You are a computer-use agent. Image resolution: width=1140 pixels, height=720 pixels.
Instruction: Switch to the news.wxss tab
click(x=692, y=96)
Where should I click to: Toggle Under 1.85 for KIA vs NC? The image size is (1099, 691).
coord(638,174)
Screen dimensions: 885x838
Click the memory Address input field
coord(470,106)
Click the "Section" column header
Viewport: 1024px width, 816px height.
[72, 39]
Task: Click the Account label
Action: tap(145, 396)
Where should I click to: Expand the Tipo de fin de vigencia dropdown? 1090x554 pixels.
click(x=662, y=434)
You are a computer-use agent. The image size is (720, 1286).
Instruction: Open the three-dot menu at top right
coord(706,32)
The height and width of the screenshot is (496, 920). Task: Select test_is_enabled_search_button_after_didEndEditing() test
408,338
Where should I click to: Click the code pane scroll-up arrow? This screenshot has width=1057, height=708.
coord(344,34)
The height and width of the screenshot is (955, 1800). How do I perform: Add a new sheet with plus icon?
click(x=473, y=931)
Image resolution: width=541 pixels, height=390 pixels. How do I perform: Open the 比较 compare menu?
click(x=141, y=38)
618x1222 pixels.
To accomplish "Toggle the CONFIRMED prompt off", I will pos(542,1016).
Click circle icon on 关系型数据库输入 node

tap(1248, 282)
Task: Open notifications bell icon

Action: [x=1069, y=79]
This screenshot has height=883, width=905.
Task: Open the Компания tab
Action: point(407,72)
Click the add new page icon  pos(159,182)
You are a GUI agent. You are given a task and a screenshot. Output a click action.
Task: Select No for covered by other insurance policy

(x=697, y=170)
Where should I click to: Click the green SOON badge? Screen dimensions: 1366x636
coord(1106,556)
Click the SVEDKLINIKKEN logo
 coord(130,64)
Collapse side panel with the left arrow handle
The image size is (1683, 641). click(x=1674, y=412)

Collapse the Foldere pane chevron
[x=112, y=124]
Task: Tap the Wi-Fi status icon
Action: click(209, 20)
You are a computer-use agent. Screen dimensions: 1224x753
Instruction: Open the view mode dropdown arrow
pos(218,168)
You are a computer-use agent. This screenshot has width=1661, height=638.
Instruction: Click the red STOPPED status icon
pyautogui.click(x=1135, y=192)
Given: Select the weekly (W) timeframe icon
· · · ·
Return each line of the data exactly as it was given.

— ANSWER SECTION —
You are a computer-use agent. Image resolution: width=1140 pixels, height=720 pixels.
Instruction: Switch to the news.wxss tab
click(x=692, y=96)
Where should I click to: Toggle Under 1.85 for KIA vs NC? The image size is (1099, 691).
coord(638,174)
Screen dimensions: 885x838
Click the memory Address input field
coord(470,106)
Click the "Section" column header
Viewport: 1024px width, 816px height.
[72, 39]
Task: Click the Account label
Action: tap(145, 396)
Where should I click to: Expand the Tipo de fin de vigencia dropdown? 1090x554 pixels.
click(x=662, y=434)
You are a computer-use agent. The image size is (720, 1286).
Instruction: Open the three-dot menu at top right
coord(706,32)
The height and width of the screenshot is (496, 920). Task: Select test_is_enabled_search_button_after_didEndEditing() test
408,338
Where should I click to: Click the code pane scroll-up arrow? This screenshot has width=1057, height=708.
coord(344,34)
The height and width of the screenshot is (955, 1800). How do I perform: Add a new sheet with plus icon?
click(x=473, y=931)
Image resolution: width=541 pixels, height=390 pixels. How do I perform: Open the 比较 compare menu?
click(x=141, y=38)
618x1222 pixels.
To accomplish "Toggle the CONFIRMED prompt off", I will pos(542,1016).
Click circle icon on 关系型数据库输入 node

tap(1248, 282)
Task: Open notifications bell icon

Action: [x=1069, y=79]
This screenshot has height=883, width=905.
Task: Open the Компания tab
Action: point(407,72)
Click the add new page icon  pos(159,182)
You are a GUI agent. You are given a task and a screenshot. Output a click action.
Task: Select No for covered by other insurance policy

(x=697, y=170)
Where should I click to: Click the green SOON badge? Screen dimensions: 1366x636
coord(1106,556)
Click the SVEDKLINIKKEN logo
 coord(130,64)
Collapse side panel with the left arrow handle
The image size is (1683, 641). click(x=1674, y=412)

Collapse the Foldere pane chevron
[x=112, y=124]
Task: Tap the Wi-Fi status icon
Action: click(209, 20)
You are a computer-use agent. Screen dimensions: 1224x753
Instruction: Open the view mode dropdown arrow
pos(218,168)
You are a computer-use agent. This screenshot has width=1661, height=638.
Instruction: Click the red STOPPED status icon
pyautogui.click(x=1135, y=192)
Given: Select the weekly (W) timeframe icon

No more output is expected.